A few weeks ago a group of friends planned a hike up to Dog
Mountain. It was on a Friday, and I
arrived way late, so I was forced to stop at the lower viewpoint just as a
wonderful light display had ended. That
short little hike is no joke, and my knees are still paying the price! When I got back down to my car I texted and
called my friend Dan Sherman to see what their plans were after the hike since
there was a “meteor shower” that evening.
I really wanted to go to Trillium Lake to see if I could get some
reflections of it, but it was raining there, and seemingly all across the
Pacific Northwest as well, so after getting no response and waiting 30 minutes,
I decided to just call it, and head home.
As I approached the Bridge of the Gods, I finally received a call from Dan wondering where I was. I pulled over just before crossing, where Dan told me he had the idea of heading out to the Stonehenge replica down the gorge. I can’t believe I didn’t think of that! Yes! And it would be clear skies there!!!
We met in Hood River for some late night dinner before heading out. When we arrived it seemed like every other photographer had the same idea, but I guess it made sense, since it was really the furthest west you could be to shoot any stars without too much cloud cover. I shot the stars for several hours, not even getting 1 shooting star, which by the way was just “space junk”, not actual rocks. It wasn’t until everybody else had left that the southern clouds that had blocked the Milky Way would pass and this glorious sky would show itself. The shot below is a 3 shot pano, with the lights from Big’s Junction lighting up the rocks!

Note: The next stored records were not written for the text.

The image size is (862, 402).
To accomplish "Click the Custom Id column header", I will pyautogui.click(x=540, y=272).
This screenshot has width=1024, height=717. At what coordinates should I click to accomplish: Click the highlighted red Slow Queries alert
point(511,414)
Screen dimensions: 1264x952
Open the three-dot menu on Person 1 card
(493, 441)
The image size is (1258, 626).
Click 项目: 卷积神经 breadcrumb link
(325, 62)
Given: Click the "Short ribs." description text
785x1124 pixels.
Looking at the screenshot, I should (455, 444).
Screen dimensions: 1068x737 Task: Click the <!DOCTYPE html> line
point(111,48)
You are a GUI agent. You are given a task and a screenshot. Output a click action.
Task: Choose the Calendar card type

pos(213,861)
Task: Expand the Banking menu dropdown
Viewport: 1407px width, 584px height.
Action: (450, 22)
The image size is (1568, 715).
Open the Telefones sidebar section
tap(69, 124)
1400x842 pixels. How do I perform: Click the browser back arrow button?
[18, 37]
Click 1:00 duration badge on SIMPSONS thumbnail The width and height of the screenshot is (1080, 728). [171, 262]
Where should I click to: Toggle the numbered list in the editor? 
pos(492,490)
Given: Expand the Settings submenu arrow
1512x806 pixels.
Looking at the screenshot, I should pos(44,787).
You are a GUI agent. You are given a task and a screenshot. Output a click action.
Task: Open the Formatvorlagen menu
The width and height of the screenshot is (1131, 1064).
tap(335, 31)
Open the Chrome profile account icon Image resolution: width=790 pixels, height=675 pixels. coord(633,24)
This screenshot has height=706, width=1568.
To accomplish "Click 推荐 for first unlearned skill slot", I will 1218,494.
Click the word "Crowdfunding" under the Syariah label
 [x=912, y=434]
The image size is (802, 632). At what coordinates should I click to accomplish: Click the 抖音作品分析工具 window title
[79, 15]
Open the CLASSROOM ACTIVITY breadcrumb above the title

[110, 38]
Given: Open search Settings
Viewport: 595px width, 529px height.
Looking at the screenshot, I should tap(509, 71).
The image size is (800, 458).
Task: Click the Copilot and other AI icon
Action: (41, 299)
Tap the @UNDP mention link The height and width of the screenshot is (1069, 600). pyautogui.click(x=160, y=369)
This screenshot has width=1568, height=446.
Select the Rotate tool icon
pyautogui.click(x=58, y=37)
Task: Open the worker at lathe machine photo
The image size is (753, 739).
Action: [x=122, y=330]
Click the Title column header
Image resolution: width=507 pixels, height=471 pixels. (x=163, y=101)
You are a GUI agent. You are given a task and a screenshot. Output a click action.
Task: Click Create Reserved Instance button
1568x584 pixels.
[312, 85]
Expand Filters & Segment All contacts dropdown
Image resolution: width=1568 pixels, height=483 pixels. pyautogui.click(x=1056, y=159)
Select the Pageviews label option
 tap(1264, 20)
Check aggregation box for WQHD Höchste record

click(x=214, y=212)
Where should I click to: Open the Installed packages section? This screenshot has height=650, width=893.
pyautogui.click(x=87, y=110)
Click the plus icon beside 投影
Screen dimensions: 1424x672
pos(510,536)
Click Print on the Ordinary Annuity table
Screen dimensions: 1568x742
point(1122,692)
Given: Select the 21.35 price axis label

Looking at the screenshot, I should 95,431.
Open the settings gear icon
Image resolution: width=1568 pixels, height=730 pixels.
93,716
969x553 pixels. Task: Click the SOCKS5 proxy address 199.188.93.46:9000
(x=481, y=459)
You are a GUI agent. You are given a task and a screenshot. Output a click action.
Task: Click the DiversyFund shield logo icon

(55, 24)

This last weekend I went up to Trillium Lake to see what sunset looks like. It wasn’t good, but conditions were perfect for some night photography, so I headed to Lost Lake to pull another all nighter. I have been night shooting on several lakes, but haven’t been fortunate enough to get a perfect reflection until now! The shot before the one below was a 15 minute exposure, and when you take long exposures, it’s best to turn noise reduction on to get the clearest picture possible, but when you do this the camera takes twice as long as the shutter speed to process the image. This means that a 15 minute exposure would take 30 minutes to produce. While I was waiting for the camera to finish processing, I noticed that the lake was dead calm and I could see perfectly still stars in the water! I was freaking out! Hurry camera, hurry!!! Finally it finished, and to was able to capture this! With the equipment I have a true reflection like this is as close to impossible as it comes, as the water has to stay still for 30 seconds while I capture the image. This means, no wind gusts, no fish jumps. Nothing!
The last shot I took this evening was taken after the moon had set, and I didn’t even see these beautiful greens in the sky! I probably wouldn’t have even known they were there if I didn’t adjust the white balance and bring up the exposure, just out of pure curiosity! It’s quite normal to capture colors like this while photographing the night sky and not actually seeing them with your eyes, but it always blows my mind when I do.